Problem to solve
Please return exactly the line that contains "This screenshot has" and every line after it, through the last line of the records below, with no pictures.

Saved data entries:
────────

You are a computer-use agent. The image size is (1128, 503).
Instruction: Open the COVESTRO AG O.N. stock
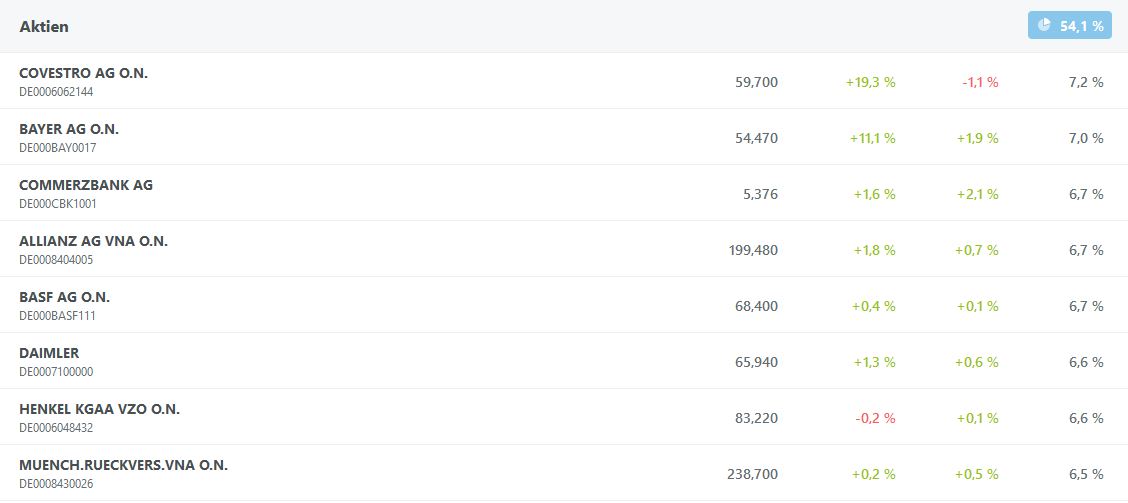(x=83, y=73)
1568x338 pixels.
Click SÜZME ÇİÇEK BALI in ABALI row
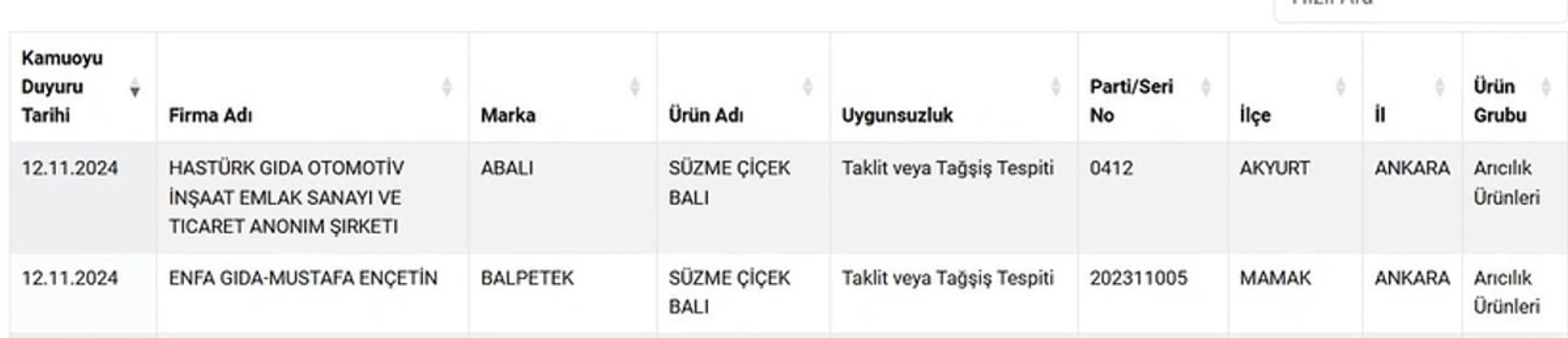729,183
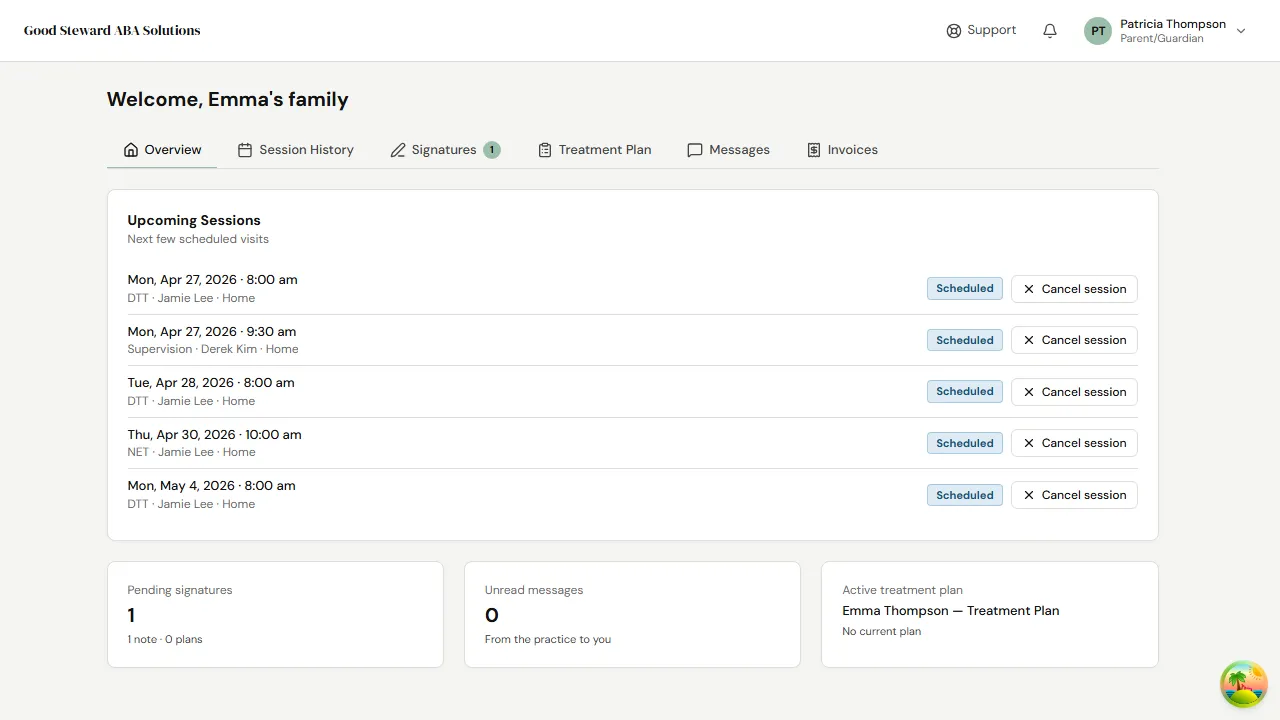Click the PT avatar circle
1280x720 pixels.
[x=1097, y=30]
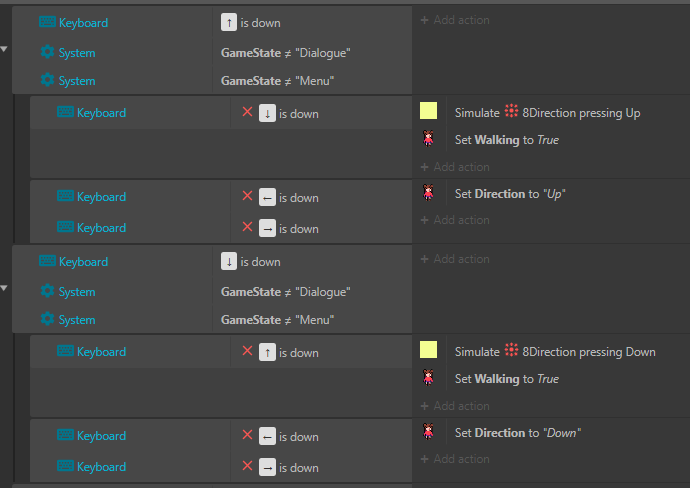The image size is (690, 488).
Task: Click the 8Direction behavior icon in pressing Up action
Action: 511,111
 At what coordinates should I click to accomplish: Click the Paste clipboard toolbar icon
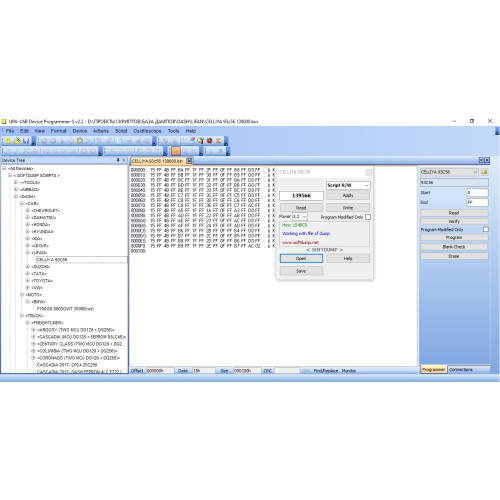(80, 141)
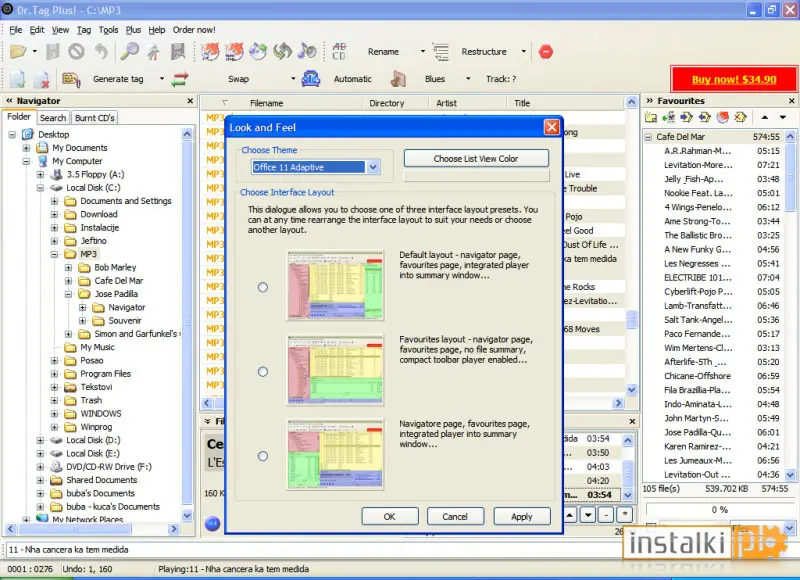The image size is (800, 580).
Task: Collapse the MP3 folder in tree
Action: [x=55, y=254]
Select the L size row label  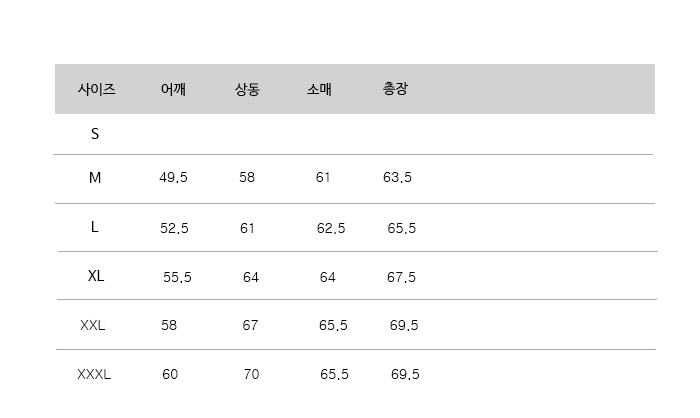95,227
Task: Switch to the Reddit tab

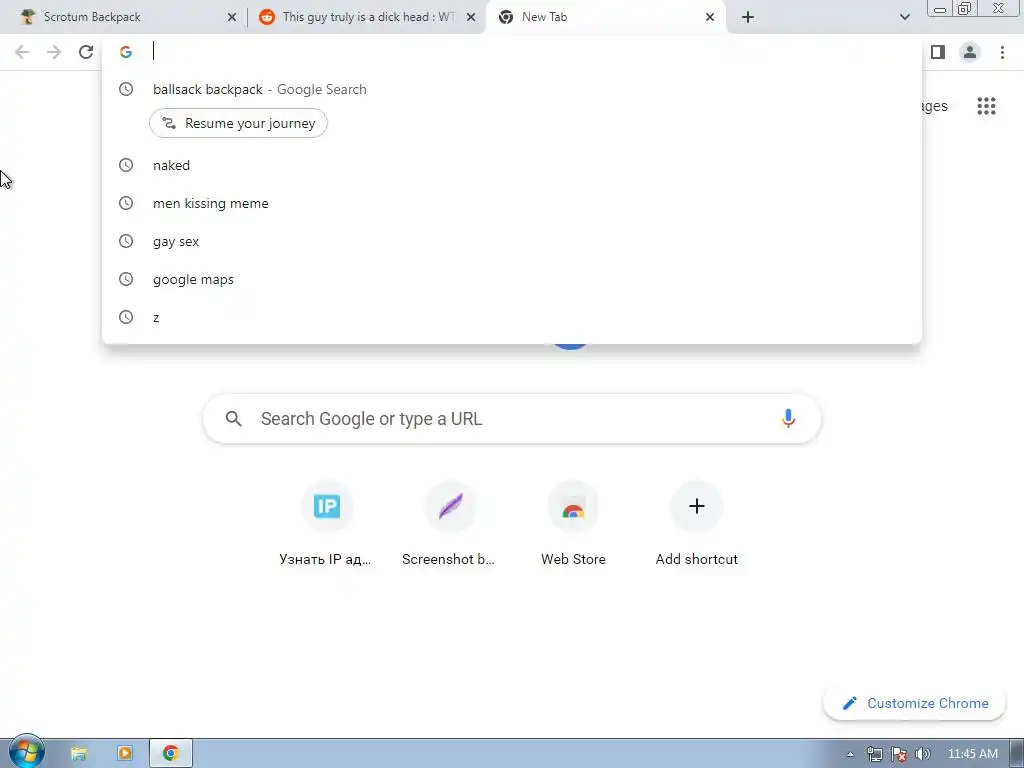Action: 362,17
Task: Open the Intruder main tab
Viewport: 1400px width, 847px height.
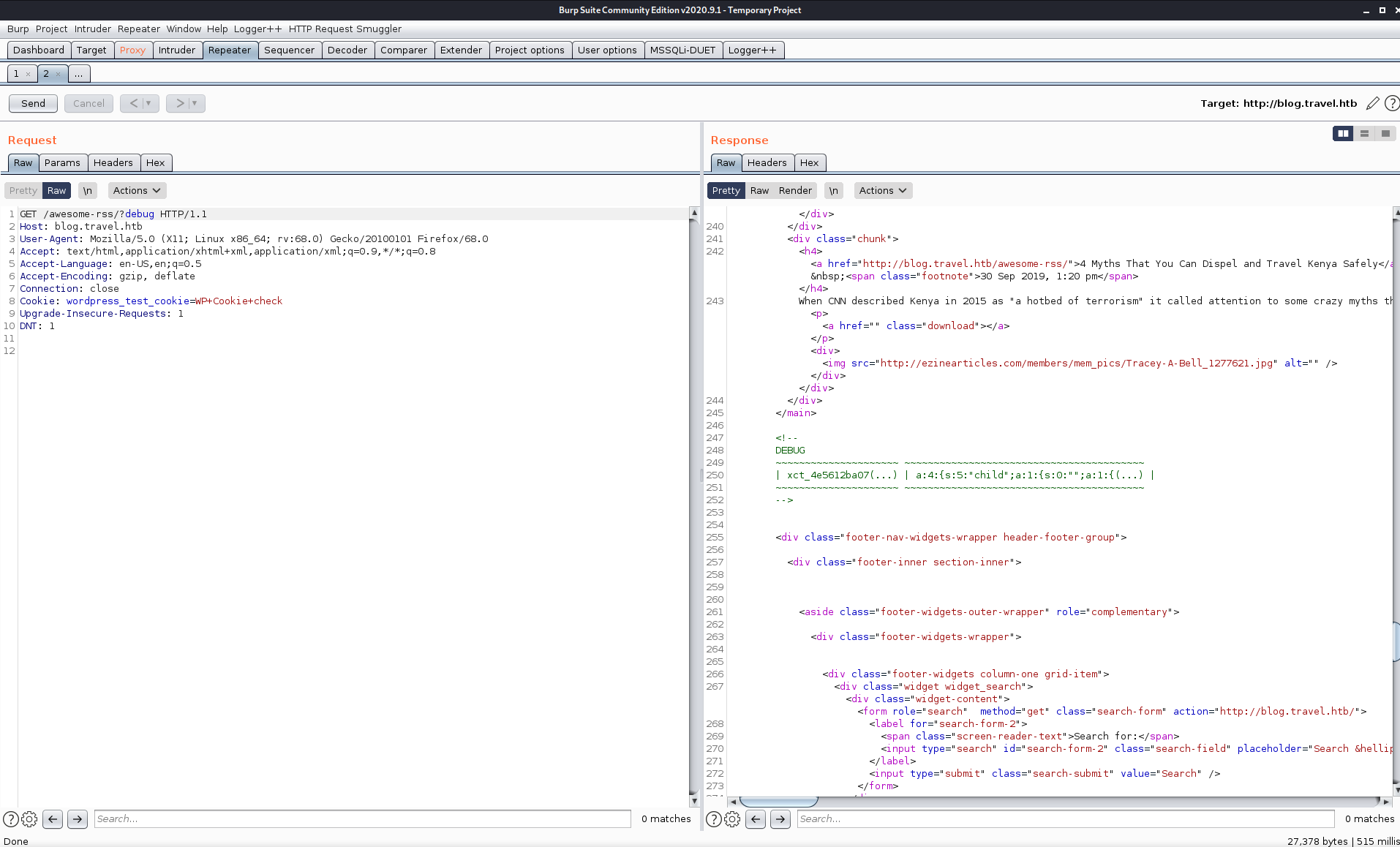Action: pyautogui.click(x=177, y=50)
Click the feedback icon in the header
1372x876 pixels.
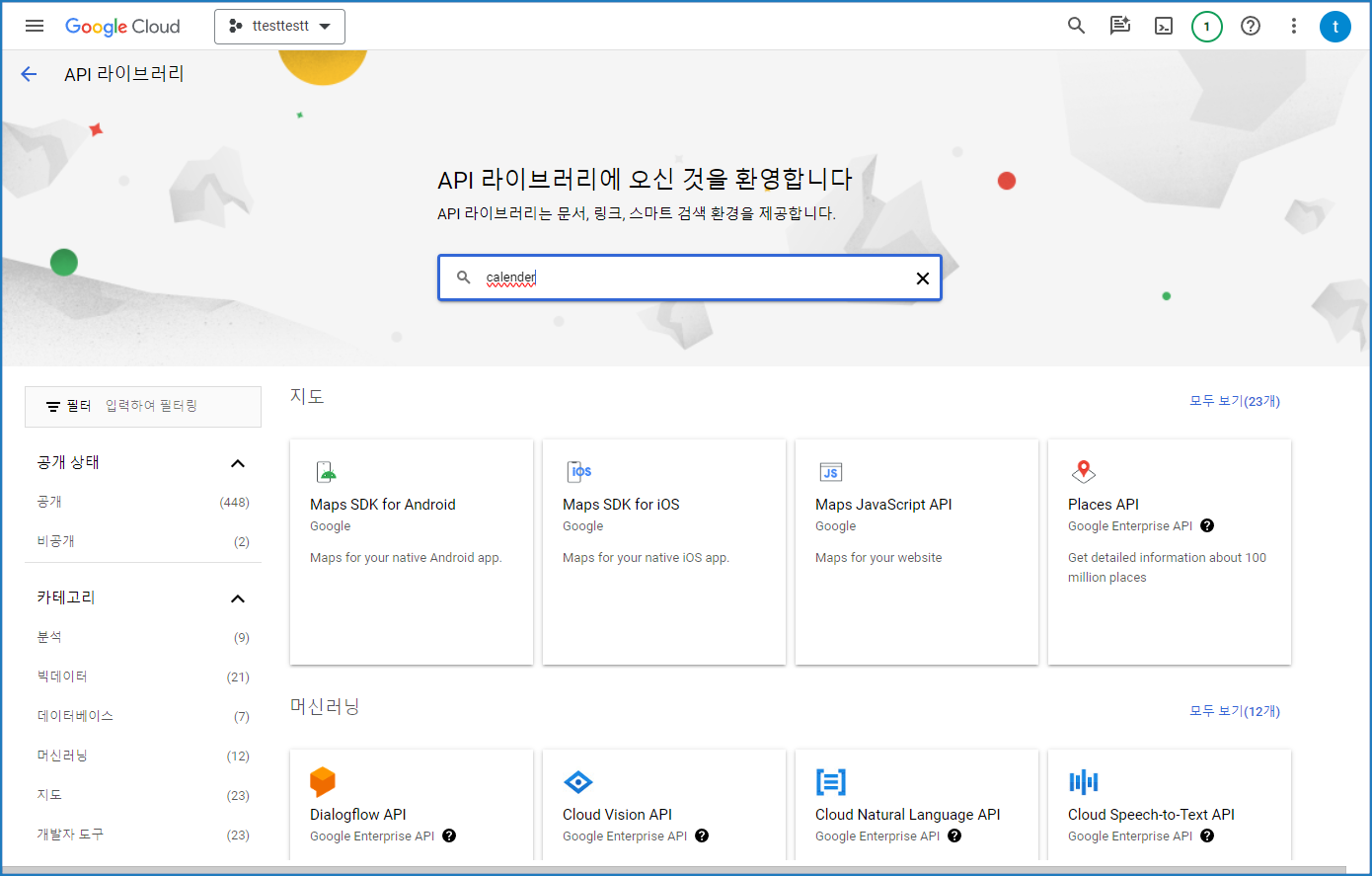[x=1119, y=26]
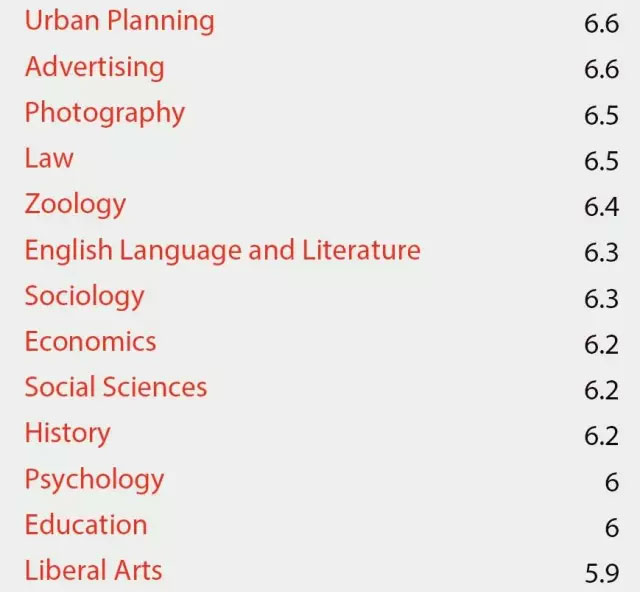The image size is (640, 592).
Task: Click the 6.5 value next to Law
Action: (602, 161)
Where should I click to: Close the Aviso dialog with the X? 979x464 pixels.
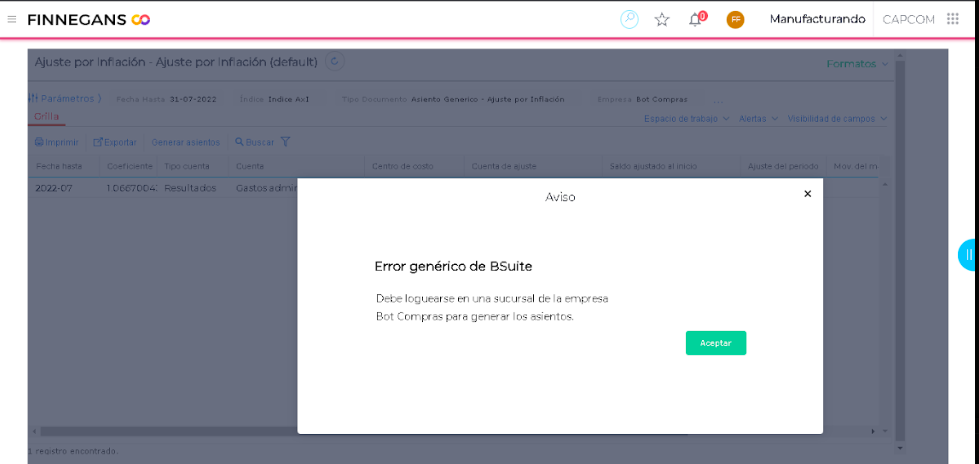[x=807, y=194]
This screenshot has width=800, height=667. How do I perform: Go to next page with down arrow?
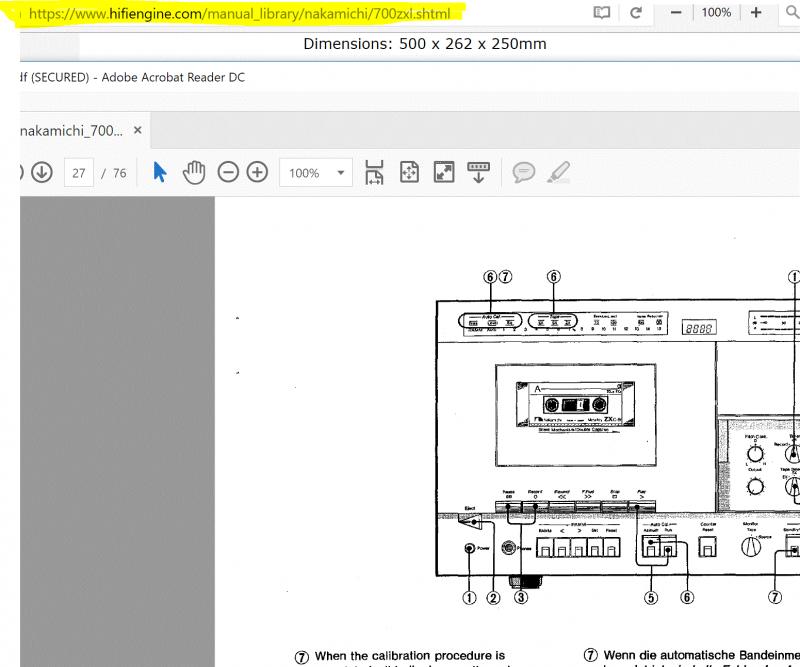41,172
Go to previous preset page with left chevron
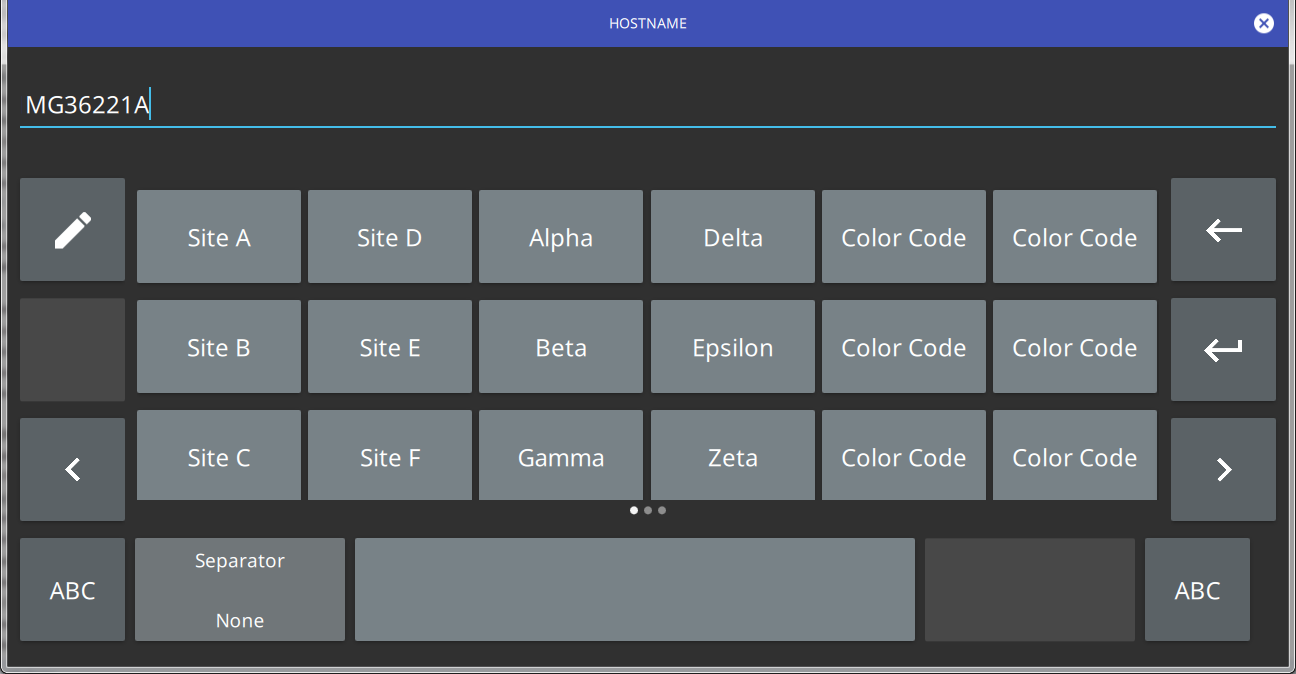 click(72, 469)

────────

Answer to this exercise
This screenshot has width=800, height=667. How do I perform: Go to next page with down arrow?
41,172
Go to previous preset page with left chevron
 click(72, 469)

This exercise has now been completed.